法人格の形骸化というのは、たとえば株主が社長一人しかおらず、かつ社長個人の財産と株式会社の財産とが混然一体となっており、法人の体裁を取っていても、実体が、社長個人とほとんど変わらないといえるような場合です。

実質、個人事業というほかないような場合がこの例と言えます。このような場合に、法人と社長個人との法人格の区別を貫くと、相手方の保護に欠け、不都合です。

たとえば、上記、最高裁判決は、実質的に個人事業ともいえる株式会社Aを賃貸人とする契約につき、賃借人Bが、その代表者個人Cと不動産の明渡にかかる和解をしたのに、後になって当該会社Aがその和解の効力は会社Aには及ばない、と主張した事案です。

この場合、公平の観点から、代表者Cを信じたBを保護すべき要請が強く働きます。そうでなければBの保護に欠けますよね。

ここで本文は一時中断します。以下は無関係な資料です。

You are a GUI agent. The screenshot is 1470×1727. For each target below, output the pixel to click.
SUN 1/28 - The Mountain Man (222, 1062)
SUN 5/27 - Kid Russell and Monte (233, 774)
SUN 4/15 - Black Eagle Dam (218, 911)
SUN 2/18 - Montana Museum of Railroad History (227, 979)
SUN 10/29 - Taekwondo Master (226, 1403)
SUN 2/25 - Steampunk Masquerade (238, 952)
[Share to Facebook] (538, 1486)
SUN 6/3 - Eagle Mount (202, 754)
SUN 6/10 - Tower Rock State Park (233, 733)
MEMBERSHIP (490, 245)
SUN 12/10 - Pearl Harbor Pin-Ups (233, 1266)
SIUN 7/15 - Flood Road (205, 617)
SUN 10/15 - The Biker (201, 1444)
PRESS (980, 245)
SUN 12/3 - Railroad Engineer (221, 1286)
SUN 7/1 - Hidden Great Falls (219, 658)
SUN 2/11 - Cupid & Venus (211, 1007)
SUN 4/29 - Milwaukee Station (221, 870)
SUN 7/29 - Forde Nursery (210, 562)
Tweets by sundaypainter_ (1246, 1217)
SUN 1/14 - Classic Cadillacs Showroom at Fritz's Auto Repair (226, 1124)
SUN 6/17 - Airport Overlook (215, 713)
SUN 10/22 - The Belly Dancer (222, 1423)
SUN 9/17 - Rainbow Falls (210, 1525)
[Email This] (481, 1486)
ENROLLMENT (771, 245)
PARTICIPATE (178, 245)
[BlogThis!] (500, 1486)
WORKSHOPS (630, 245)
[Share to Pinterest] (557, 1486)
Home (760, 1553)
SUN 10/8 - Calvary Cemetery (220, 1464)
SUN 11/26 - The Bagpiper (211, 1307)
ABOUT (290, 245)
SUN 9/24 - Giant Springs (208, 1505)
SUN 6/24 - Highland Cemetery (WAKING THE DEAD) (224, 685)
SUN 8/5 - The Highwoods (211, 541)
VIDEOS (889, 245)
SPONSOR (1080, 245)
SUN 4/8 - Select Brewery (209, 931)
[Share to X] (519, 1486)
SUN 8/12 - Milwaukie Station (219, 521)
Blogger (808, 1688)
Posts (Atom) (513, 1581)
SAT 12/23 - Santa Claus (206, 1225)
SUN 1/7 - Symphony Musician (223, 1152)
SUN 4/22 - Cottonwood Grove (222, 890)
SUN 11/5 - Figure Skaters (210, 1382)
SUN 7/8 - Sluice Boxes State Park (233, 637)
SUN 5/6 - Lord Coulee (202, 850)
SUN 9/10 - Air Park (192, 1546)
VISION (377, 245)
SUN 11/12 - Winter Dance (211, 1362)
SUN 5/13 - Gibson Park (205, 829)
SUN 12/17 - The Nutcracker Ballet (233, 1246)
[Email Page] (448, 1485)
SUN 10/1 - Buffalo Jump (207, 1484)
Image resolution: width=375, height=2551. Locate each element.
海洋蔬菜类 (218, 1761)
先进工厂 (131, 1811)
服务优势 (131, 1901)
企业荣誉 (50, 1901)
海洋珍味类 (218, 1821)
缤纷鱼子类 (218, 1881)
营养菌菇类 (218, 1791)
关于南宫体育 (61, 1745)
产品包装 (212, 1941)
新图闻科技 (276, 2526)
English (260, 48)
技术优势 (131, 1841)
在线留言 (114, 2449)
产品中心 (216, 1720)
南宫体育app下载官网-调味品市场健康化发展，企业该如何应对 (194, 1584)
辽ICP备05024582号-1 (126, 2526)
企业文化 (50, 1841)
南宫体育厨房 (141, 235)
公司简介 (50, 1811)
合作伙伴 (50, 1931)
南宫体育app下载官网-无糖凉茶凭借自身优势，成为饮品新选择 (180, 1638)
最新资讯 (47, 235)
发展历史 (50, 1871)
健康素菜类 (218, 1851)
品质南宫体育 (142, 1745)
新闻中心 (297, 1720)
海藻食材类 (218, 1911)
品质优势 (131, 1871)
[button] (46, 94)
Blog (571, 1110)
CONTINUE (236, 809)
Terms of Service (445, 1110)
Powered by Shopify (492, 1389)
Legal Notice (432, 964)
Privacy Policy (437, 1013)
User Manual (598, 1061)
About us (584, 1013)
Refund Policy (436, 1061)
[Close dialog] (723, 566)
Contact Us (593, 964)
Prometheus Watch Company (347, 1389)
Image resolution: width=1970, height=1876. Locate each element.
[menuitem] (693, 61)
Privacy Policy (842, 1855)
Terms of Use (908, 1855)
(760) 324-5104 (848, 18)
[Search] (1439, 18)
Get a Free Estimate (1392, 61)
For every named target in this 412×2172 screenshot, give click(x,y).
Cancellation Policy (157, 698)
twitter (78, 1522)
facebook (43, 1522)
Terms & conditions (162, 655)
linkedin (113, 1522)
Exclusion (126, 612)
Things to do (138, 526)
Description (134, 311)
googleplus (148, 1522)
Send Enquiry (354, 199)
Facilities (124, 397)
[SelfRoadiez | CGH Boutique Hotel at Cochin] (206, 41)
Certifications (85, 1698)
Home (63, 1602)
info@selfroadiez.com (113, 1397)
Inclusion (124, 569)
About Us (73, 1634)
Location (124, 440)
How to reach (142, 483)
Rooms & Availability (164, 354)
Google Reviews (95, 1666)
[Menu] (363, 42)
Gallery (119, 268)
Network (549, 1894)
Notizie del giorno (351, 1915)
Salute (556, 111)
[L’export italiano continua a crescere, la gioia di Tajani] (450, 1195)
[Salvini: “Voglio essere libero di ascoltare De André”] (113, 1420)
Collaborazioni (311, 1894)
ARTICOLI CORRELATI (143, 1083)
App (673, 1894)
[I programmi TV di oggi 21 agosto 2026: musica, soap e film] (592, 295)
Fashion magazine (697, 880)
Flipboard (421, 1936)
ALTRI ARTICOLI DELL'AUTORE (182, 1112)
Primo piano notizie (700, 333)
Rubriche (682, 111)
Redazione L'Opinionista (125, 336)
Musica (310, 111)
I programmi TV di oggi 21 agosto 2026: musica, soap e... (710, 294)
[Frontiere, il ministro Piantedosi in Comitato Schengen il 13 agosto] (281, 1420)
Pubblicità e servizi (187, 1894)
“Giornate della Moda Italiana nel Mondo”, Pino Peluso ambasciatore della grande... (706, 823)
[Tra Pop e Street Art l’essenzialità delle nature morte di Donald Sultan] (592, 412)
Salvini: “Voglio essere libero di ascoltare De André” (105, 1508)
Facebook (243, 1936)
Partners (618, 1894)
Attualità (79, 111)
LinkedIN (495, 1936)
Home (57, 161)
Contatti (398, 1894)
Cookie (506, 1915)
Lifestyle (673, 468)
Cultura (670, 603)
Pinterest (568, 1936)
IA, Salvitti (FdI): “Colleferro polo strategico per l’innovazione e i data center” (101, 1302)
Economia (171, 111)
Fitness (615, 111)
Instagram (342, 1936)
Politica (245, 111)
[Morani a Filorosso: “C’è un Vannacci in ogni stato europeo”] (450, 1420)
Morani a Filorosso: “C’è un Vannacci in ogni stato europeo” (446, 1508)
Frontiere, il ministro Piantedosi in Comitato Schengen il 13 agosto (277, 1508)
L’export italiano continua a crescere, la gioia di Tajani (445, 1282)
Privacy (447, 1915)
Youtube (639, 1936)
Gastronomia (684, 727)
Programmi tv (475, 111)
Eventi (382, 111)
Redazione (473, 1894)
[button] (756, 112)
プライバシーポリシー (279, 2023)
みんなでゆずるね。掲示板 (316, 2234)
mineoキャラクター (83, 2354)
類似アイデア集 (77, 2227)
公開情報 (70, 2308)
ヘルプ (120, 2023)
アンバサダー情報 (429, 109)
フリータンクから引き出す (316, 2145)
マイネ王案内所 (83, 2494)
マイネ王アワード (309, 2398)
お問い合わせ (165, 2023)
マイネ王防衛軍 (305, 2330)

結局、この事案では、法人格が否認され、代表者個人と行った和解が法人にも及ぶと判断されました。

法人格の濫用の事例

法人格の濫用事例というのは、たとえば、法律の適用や債務の弁済を免れるために法人格を濫用するような場合を言います。

たとえば、親会社Aが、不動産を明け渡す義務を負う場合に、不動産の明け渡しを逃れる目的のためだけに、子会社Bを設立して、不動産に係る権利を譲渡し、または占有をさせる等がその例です。

この場合、法人格否認の法理が適用されると、AないしBは、互いに別の法人格であることを主張できなくなります。

これに類する事案として最高裁昭和48年10月28日があります。

このケースは、不動産の明け渡しなどの債務を免れる目的で、新会社を設立して、旧会社の営業財産等を新会社に流用していたという事例です。

最高裁は、当該事例において、新会社は、信義則上、旧会社が別人格であることは主張できない旨の判断を示しています。

実際上の要件に関する私見

要件として類型化されるのは、上記の二つです。ただ、私見ではありますが、実際上の判断に際して、形式的な当てはめがなされることは少ないように思われます。

現実的には、法人格を否認するまでに必要性の有無・強弱、法人格形骸化・濫用の程度、支配者の主観等を総合的に考慮して、法人格の否認の可否(相当性)を判断しているように思われます。

法人格否認の法理は、法人制度の根幹にかかわる法理論ですし、その根拠も信義則ですから、その事件・紛争における法人格否認の必要性や許容性に応じた相当性判断が重要と考えられます。